Şefik Onat

02 Mart 2025

İzmir’in levanten köşkleri (4)

Bornova’daki Anglikan mezarlığında 1895-1982 arasında yaşamış Edward Alfred Edwards’ın mezarı var ki, kendisi 1960’lı yıllarda İzmir’de İngiliz Konsolosu olarak görev yapmış. “Eddo” Edwards olarak tanınırmış. Ebeveynleri Erward Anthony Edwards ve Amy von Eishdorff imiş

Köşkler arasında gezinti

İzmir’in en geniş, en yaygın, en bilinen, bazıları günümüze kadar bölgede varlığı sürdüren ailelerin (ki bunları bundan böyle herhangi bir hiyerarşi anlamı yüklemeden “büyük Levanten aileler” olarak anacağım) köşklerini, ileride daha ayrıntılı anlatabilmek amacıyla şimdilik bir kenara bırakıp, diğer bazı köşkler arasında bir gezintiye davet ediyorum sizleri değerli okurlarım.

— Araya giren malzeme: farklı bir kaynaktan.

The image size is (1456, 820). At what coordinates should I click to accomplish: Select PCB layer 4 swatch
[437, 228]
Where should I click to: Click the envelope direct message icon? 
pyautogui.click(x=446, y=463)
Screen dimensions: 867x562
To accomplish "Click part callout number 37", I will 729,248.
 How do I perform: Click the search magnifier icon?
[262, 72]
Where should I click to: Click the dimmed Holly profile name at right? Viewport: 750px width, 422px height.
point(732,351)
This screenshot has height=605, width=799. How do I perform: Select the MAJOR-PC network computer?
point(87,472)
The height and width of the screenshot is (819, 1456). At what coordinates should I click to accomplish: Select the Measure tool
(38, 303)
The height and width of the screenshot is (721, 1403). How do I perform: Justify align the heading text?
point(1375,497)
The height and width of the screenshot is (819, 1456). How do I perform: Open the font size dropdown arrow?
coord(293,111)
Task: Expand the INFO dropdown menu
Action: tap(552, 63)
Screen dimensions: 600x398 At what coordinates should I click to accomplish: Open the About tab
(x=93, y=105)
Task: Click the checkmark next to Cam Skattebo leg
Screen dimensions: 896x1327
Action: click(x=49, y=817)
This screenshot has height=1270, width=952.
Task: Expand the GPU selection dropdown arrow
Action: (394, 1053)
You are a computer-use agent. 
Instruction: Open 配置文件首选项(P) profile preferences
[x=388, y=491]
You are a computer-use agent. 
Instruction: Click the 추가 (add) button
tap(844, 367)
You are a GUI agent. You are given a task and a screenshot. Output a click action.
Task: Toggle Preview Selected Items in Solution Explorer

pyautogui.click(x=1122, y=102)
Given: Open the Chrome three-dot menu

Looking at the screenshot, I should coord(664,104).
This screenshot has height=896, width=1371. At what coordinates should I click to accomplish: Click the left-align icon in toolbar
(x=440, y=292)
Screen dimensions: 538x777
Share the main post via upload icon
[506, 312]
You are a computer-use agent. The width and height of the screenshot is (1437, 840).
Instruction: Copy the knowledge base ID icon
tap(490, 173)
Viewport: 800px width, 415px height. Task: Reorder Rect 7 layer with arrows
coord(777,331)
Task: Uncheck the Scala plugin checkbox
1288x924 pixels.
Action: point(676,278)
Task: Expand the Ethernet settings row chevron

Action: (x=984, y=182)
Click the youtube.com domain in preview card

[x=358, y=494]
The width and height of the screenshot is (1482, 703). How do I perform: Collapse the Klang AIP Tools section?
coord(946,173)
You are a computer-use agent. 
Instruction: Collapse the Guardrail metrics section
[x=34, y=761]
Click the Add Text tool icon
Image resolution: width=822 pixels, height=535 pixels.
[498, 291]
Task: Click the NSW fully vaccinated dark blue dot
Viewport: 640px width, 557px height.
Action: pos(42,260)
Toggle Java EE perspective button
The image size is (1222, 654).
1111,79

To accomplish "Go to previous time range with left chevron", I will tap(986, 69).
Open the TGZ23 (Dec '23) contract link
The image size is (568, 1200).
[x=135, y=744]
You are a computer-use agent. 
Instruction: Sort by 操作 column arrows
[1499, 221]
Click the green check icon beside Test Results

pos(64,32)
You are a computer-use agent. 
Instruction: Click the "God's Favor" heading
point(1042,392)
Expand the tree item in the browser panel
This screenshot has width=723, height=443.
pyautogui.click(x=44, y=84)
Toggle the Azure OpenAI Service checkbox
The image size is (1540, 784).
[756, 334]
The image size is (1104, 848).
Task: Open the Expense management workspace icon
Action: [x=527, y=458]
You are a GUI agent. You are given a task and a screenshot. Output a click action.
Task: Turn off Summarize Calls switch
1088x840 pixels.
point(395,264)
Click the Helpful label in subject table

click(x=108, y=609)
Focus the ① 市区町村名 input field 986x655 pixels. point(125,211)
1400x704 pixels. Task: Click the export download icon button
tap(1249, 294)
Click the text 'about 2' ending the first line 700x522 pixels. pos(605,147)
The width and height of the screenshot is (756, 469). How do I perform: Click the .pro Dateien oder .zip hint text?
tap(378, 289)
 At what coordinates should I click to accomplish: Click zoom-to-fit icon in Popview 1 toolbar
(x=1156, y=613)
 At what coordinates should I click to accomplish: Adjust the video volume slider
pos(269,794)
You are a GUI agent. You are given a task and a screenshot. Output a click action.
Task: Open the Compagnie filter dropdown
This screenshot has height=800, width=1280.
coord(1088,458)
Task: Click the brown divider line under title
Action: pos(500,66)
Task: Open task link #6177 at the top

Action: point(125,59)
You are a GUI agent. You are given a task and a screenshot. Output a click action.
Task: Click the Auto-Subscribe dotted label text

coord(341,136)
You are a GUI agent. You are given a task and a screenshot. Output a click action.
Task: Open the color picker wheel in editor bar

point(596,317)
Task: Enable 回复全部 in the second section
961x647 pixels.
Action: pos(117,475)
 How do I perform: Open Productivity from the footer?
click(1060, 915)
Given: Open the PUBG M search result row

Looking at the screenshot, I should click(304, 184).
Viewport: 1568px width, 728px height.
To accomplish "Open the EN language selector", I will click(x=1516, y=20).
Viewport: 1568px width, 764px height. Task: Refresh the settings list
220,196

Edwards Köşkü – Murat Köşkü – Perili Köşk

Edwards – Murat Köşkü ön cephe (Foto: Fotoğraf galerisi)

Bornova’da, bu görkemli köşkün üzerinde bulunduğu, neredeyse büyük bir park diyebileceğimiz nitelikteki arazi, Gençlik Caddesi ile 66. Sokak arasında kalıyor. Arazi büyük Whitall ailesine ait iken, 1820’lerde İngiliz Edwards ailesine satılmış. Konumu nedeniyle çok prestijli bir noktada bu arazi; çünkü cephesi ana caddenin büyük kavşağına bakarken, bir tarafında tam karşısında ise İngiliz cemaatinin dini merkezi olan Anglikan Kilisesi bulunuyor. Çeşitli kaynaklarda köşkün 1880’de bu aile tarafından inşa ettirildiği belirtiliyor da, aradan geçen neredeyse 60 yıllık süre içinde ailenin nerede oturduğu hakkında hiçbir bilgi yok. Bu araziyi satın alan Charles Edwards, bir dönem Mehmet Ali Paşa’ya karşı Osmanlılara destek vermek üzere Mısır’a çıkan İngiliz kuvvetleri arasında görev yaparken, İngilizlerin bölgeden çekilmesi sırasında görevinden ayrılıp Bornova’ya yerleşmeye karar vermiş; fakat kısa bir zaman sonra ölmüş.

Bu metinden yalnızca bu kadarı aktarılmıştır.